DESCRIPTION OF THE TASK:
Only the text of the records, copied exactly, is wanted; no pictures.

INFORMATION SHOWN:
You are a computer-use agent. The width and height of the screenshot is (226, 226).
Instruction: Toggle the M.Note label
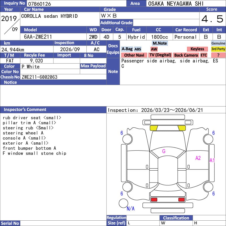[160, 43]
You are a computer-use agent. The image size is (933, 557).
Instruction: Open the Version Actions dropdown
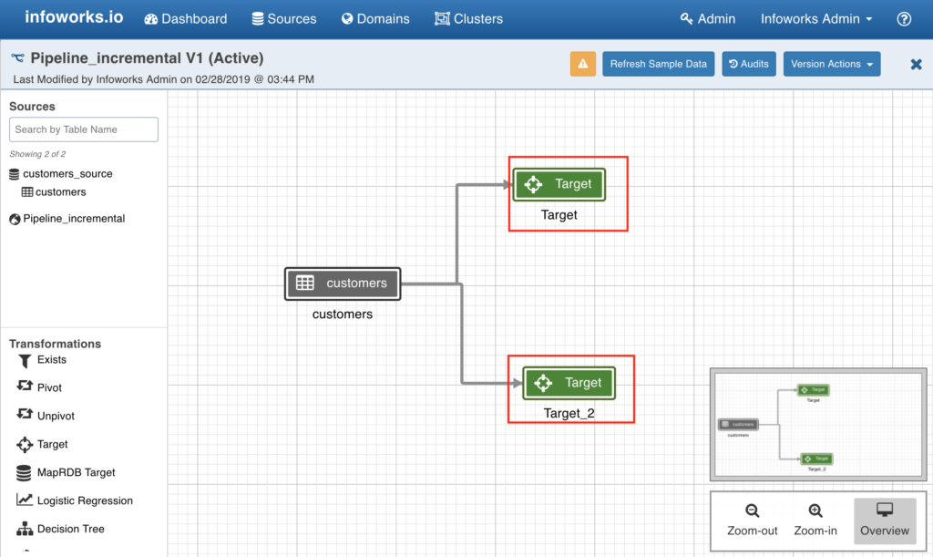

FINISHED EXERCISE:
You are a computer-use agent. The width and height of the screenshot is (226, 226).
Instruction: Toggle the M.Note label
[160, 43]
You are a computer-use agent. The image size is (933, 557).
Instruction: Open the Version Actions dropdown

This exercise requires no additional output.